Saved data entries:
* * * *

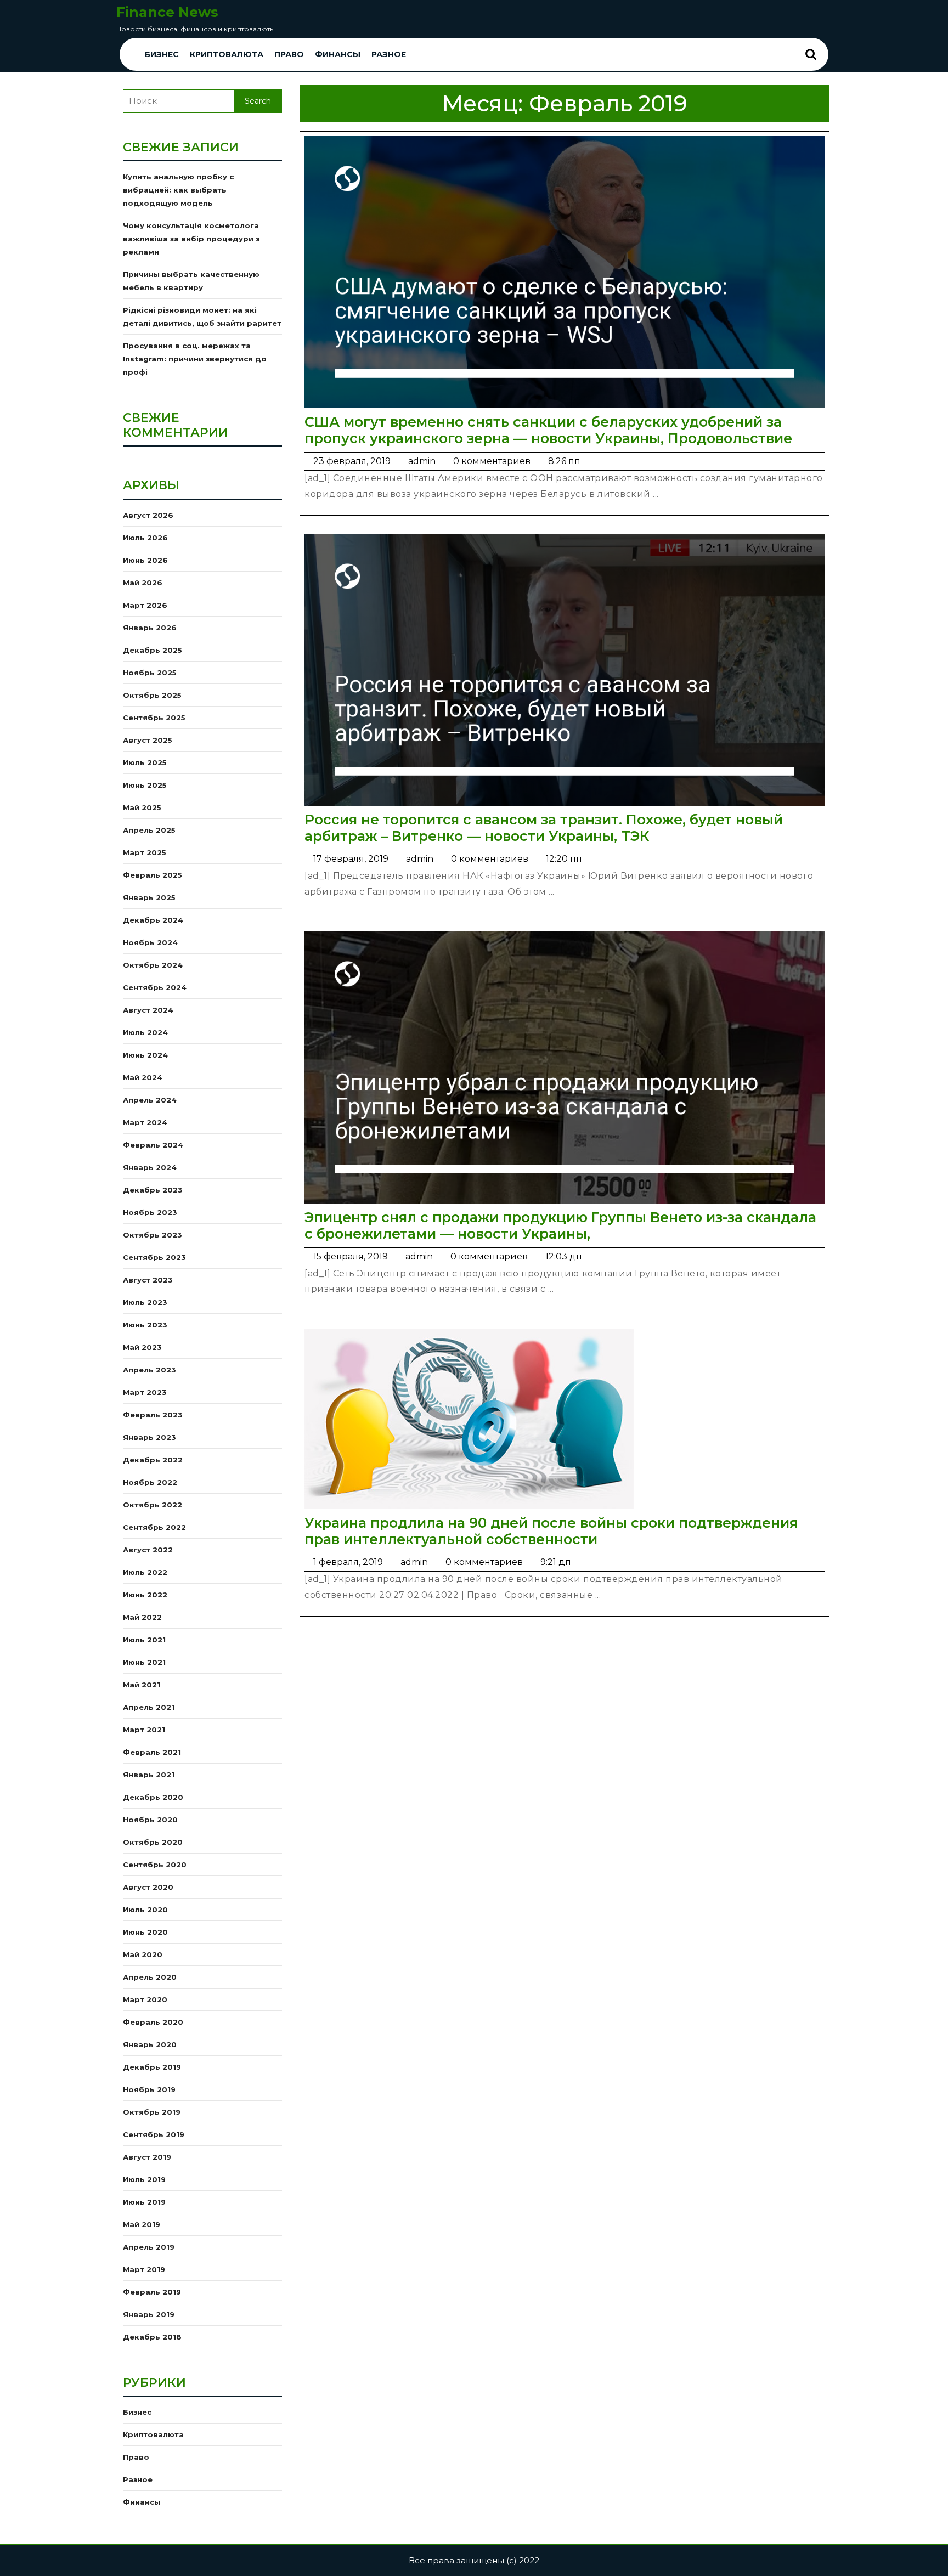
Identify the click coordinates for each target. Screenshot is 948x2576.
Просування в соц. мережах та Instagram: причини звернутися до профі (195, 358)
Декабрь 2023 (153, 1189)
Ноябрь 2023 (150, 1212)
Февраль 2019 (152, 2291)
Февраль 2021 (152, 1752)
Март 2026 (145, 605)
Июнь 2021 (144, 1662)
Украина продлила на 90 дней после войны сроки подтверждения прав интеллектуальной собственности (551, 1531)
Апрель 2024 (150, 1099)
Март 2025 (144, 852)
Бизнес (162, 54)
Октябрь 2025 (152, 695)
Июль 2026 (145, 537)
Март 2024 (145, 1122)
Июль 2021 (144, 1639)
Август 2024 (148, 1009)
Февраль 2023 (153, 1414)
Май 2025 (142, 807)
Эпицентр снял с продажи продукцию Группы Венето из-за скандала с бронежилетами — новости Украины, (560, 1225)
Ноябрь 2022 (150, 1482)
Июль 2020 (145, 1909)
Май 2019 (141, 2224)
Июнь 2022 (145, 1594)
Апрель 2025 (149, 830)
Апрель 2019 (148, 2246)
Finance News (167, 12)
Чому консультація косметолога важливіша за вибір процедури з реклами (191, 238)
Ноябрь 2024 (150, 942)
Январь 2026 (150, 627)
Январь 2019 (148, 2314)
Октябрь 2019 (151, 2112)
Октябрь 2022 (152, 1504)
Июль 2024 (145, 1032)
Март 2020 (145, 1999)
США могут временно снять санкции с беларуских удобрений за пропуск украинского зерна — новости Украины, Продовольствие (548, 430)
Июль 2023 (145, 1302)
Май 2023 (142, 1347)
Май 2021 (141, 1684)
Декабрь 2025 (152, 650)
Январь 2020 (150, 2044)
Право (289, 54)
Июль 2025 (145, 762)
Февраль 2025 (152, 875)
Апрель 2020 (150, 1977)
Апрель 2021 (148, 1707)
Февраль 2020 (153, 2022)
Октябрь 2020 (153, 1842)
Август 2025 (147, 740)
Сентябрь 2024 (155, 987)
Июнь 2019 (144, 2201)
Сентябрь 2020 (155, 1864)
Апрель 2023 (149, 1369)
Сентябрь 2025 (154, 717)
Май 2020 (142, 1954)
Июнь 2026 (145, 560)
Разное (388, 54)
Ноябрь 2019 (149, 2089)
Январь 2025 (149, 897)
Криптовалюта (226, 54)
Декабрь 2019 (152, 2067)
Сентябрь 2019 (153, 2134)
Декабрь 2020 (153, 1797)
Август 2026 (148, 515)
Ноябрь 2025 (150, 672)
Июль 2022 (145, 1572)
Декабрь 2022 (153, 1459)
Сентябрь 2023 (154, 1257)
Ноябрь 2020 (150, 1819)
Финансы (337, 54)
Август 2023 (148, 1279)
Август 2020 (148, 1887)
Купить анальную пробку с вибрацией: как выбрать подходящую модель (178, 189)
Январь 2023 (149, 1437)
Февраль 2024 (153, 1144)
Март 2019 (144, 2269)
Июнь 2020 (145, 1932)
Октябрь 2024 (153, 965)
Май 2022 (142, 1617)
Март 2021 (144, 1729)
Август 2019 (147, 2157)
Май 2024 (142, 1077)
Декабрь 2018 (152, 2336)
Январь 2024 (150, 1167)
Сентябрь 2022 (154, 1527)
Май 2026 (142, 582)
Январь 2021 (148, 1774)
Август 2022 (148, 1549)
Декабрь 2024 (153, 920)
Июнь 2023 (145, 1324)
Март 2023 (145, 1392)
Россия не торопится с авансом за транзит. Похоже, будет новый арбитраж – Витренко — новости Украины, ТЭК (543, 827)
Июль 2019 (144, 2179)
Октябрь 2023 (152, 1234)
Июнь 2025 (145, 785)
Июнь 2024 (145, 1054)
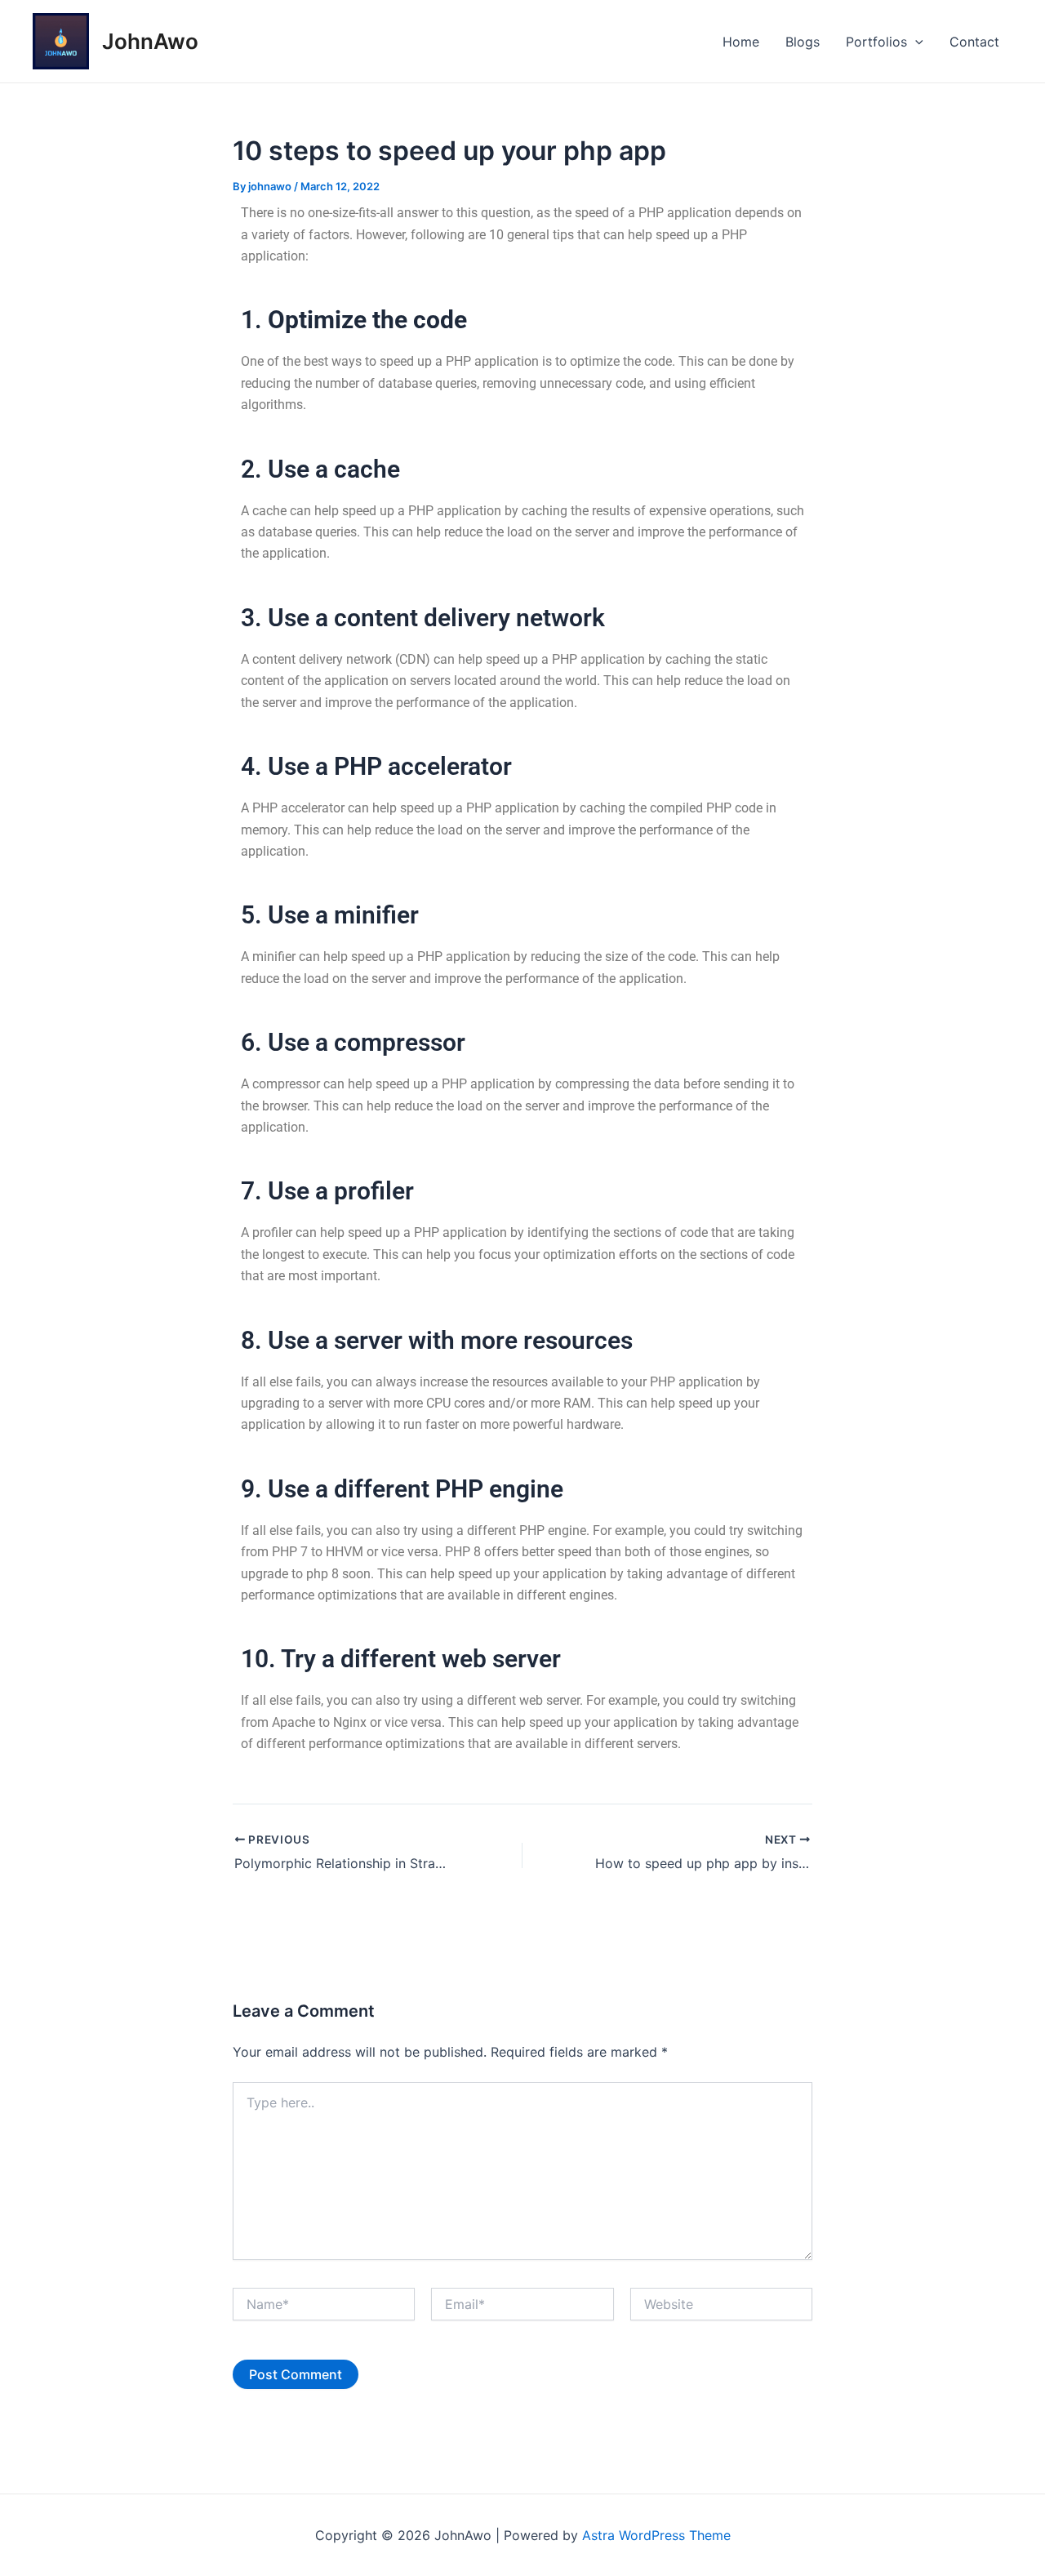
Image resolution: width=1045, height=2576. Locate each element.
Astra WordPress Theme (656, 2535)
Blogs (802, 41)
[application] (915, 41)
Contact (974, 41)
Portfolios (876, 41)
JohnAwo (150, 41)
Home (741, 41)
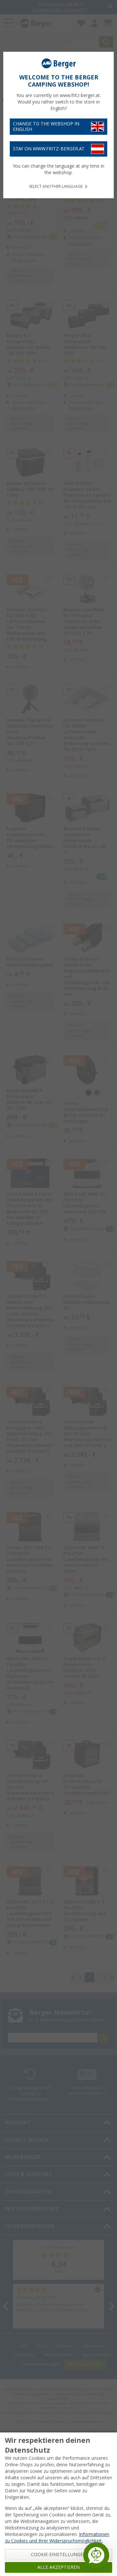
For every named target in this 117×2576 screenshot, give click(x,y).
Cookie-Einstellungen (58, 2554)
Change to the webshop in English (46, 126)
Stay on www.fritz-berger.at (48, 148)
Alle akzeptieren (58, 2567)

* * * *

If a record holds a picture, leave the picture out, but repeat every line exactly.

▸ **SOLUTION BELOW**
Identify the click coordinates for each target. Screenshot is 948x2576.
Просування в соц. мережах та Instagram: причини звернутися до профі (195, 358)
Декабрь 2023 (153, 1189)
Ноябрь 2023 (150, 1212)
Февраль 2019 (152, 2291)
Февраль 2021 (152, 1752)
Март 2026 (145, 605)
Июнь 2021 (144, 1662)
Украина продлила на 90 дней после войны сроки подтверждения прав интеллектуальной собственности (551, 1531)
Апрель 2024 (150, 1099)
Март 2025 (144, 852)
Бизнес (162, 54)
Октябрь 2025 (152, 695)
Июль 2026 (145, 537)
Март 2024 (145, 1122)
Июль 2021 (144, 1639)
Август 2024 (148, 1009)
Февраль 2023 (153, 1414)
Май 2025 (142, 807)
Эпицентр снял с продажи продукцию Группы Венето из-за скандала с бронежилетами — новости Украины, (560, 1225)
Ноябрь 2022 (150, 1482)
Июль 2020 (145, 1909)
Май 2019 (141, 2224)
Июнь 2022 (145, 1594)
Апрель 2025 (149, 830)
Апрель 2019 (148, 2246)
Finance News (167, 12)
Чому консультація косметолога важливіша за вибір процедури з реклами (191, 238)
Ноябрь 2024 (150, 942)
Январь 2026 (150, 627)
Январь 2019 (148, 2314)
Октябрь 2019 (151, 2112)
Октябрь 2022 (152, 1504)
Июль 2024 (145, 1032)
Март 2020 (145, 1999)
США могут временно снять санкции с беларуских удобрений за пропуск украинского зерна — новости Украины, Продовольствие (548, 430)
Июль 2023 (145, 1302)
Май 2023 (142, 1347)
Май 2021 (141, 1684)
Декабрь 2025 (152, 650)
Январь 2020 (150, 2044)
Право (289, 54)
Июль 2025 (145, 762)
Февраль 2025 (152, 875)
Апрель 2020 (150, 1977)
Апрель 2021 (148, 1707)
Февраль 2020 (153, 2022)
Октябрь 2020 (153, 1842)
Август 2025 (147, 740)
Сентябрь 2024 (155, 987)
Июнь 2019 (144, 2201)
Сентябрь 2020 (155, 1864)
Апрель 2023 (149, 1369)
Сентябрь 2025 (154, 717)
Май 2020 (142, 1954)
Июнь 2026 (145, 560)
Разное (388, 54)
Ноябрь 2019 (149, 2089)
Январь 2025 (149, 897)
Криптовалюта (226, 54)
Декабрь 2019 (152, 2067)
Сентябрь 2019 (153, 2134)
Декабрь 2020 (153, 1797)
Август 2026 (148, 515)
Ноябрь 2025 (150, 672)
Июль 2022 (145, 1572)
Декабрь 2022 (153, 1459)
Сентябрь 2023 (154, 1257)
Ноябрь 2020 (150, 1819)
Финансы (337, 54)
Август 2023 (148, 1279)
Август 2020 (148, 1887)
Купить анальную пробку с вибрацией: как выбрать подходящую модель (178, 189)
Январь 2023 (149, 1437)
Февраль 2024 (153, 1144)
Март 2019 (144, 2269)
Июнь 2020 (145, 1932)
Октябрь 2024 (153, 965)
Май 2022 (142, 1617)
Март 2021 (144, 1729)
Август 2019 (147, 2157)
Май 2024 (142, 1077)
Декабрь 2018 (152, 2336)
Январь 2024 (150, 1167)
Сентябрь 2022 (154, 1527)
Май 2026 (142, 582)
Январь 2021 (148, 1774)
Август 2022 (148, 1549)
Декабрь 2024 (153, 920)
Июнь 2023 (145, 1324)
Март 2023 (145, 1392)
Россия не торопится с авансом за транзит. Похоже, будет новый арбитраж – Витренко — новости Украины, ТЭК (543, 827)
Июль 2019 (144, 2179)
Октябрь 2023 (152, 1234)
Июнь 2025 (145, 785)
Июнь 2024 (145, 1054)
Image resolution: width=1045, height=2576. Locate each element.
Astra WordPress Theme (656, 2535)
Blogs (802, 41)
[application] (915, 41)
Contact (974, 41)
Portfolios (876, 41)
JohnAwo (150, 41)
Home (741, 41)
For every named target in this 117×2576 screenshot, give click(x,y).
Cookie-Einstellungen (58, 2554)
Change to the webshop in English (46, 126)
Stay on www.fritz-berger.at (48, 148)
Alle akzeptieren (58, 2567)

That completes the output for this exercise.